On pourrait nous rétorquer qu’il faut d’abord bien ancrer les disciplines dans l’esprit des élèves, avant qu’ils ne soient capables, plus tard, de construire eux-mêmes des ponts entre elles. Cet argument est faux : l’hybridation ne signifie en aucun cas la fusion. On peut tout à fait expliquer ce qu’est le champ des mathématiques et initier les élèves à l’art de construire des ponts avec d’autres disciplines pour les inviter à métamorphoser leur vision des mathématiques et à inventer des milliers de nouveaux cas d’usages de cette science. Il est faux que l’on fait soi-même des ponts, « plus tard, tout seul, quand on sera grand ». Les ponts, il faut apprendre à les imaginer et à les construire dès le plus jeune âge. Si ce désir des ponts, si cette imagination des ponts n’est pas provoquée et cultivée par les professeurs, par les parents, par l’entourage, dans l’enfance, ils ne naîtront pas plus tard par génération spontanée. Ils seront certes toujours possibles, à l’âge adulte, mais ils seront plus douloureux et difficiles. La capacité d’hybridation, l’amour de la métamorphose par l’hétéroclite s’enseignent, se transmettent, se travaillent.

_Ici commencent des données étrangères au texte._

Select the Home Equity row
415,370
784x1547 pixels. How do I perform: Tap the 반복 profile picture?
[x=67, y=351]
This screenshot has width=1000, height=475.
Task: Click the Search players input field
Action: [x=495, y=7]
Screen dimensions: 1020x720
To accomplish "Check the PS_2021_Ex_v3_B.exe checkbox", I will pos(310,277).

De plus, le fait que chaque professeur co-existe à côté des autres, en déployant le savoir de sa discipline devant les élèves, fait croire à ces derniers qu’il existe des frontières et qu’il y aurait donc une forme de transgression à croiser les cas d’usages des disciplines et à les hybrider. C’est ainsi que l’école fait naître depuis des siècles dès le plus jeune âge l’idée rassurante et mortifère des frontières. A l’âge adulte, il ne faut pas s’étonner que ces frontières se changent en silos, puis en fractures. Un certain nombre d’établissements ont pris la mesure de ce sujet et développent des double-diplôme ; ils ne vont pas encore vraiment dans l’hybridation des savoirs, mais ils tendent vers elle et il faut se réjouir de ce signal faible. La démultiplication sur le marché du travail de ces « centaures », – des êtres aux compétences hybridées -, sera la meilleure manière de révolutionner en douceur et progressivement les processus de recrutement, les conceptions des compétences et des ressources humaines des organisations publiques et privées, les organigrammes et les fiches de poste.

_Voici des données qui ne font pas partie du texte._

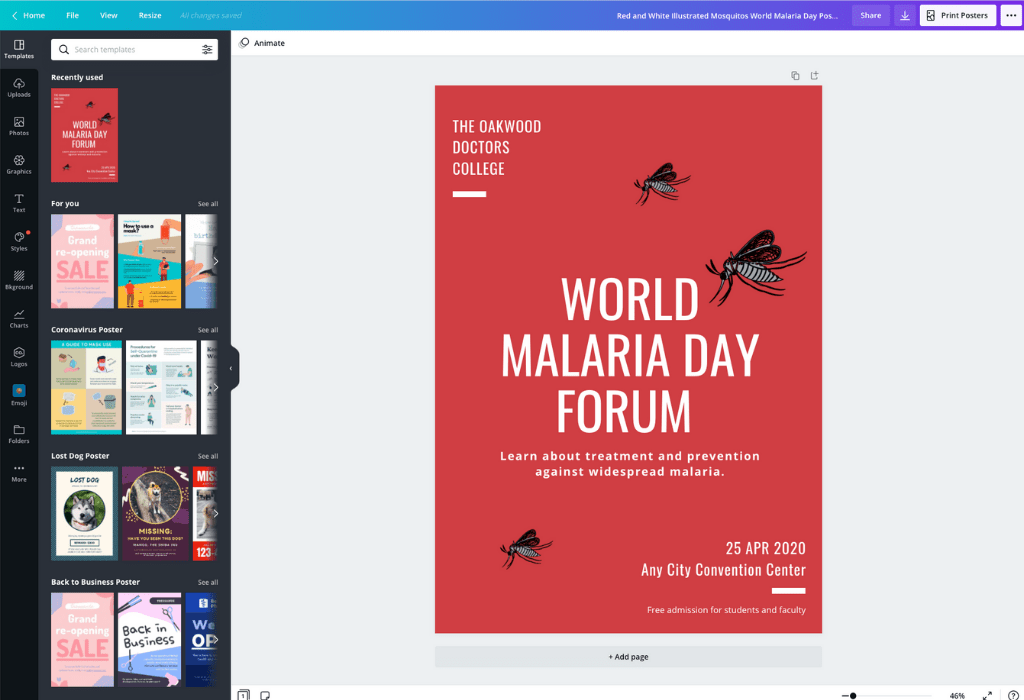Open the Charts panel
Viewport: 1024px width, 700px height.
pos(19,318)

Cette révolution a déjà commencé, mais elle est très lente, puisqu’elle se heurte à des dogmatismes profondément enracinés qui ne mourront que peu à peu. Nous nous trouvons au cœur de cette transition où les habitudes du passé ne se décident pas à disparaître, tandis que celles de l’avenir n’ont pas encore assez fait leurs preuves pour être considérées comme tout à fait rassurantes. Il arrive encore trop souvent que les centaures ne puissent en réalité exercer qu’une seule de leur compétence et que les autres soient ignorées, délibérement ou non. Les entreprises et les institutions publiques n’ont pas encore compris que le dialogue ne se décrète pas et que la réunionite aiguë est inutile : si elles sont vraiment honnêtes dans leur quête de transversalité, alors c’est en passant par le recrutement massif, la promotion au grand jour, la valorisation claire de ces centaures et l’encouragement à l’hybridité au sein de leur organisation qu’elles pourront toucher du bout des doigts le bonheur de travailler au sein d’un environnement en hybridation permanente, à la fois innovant et résilient.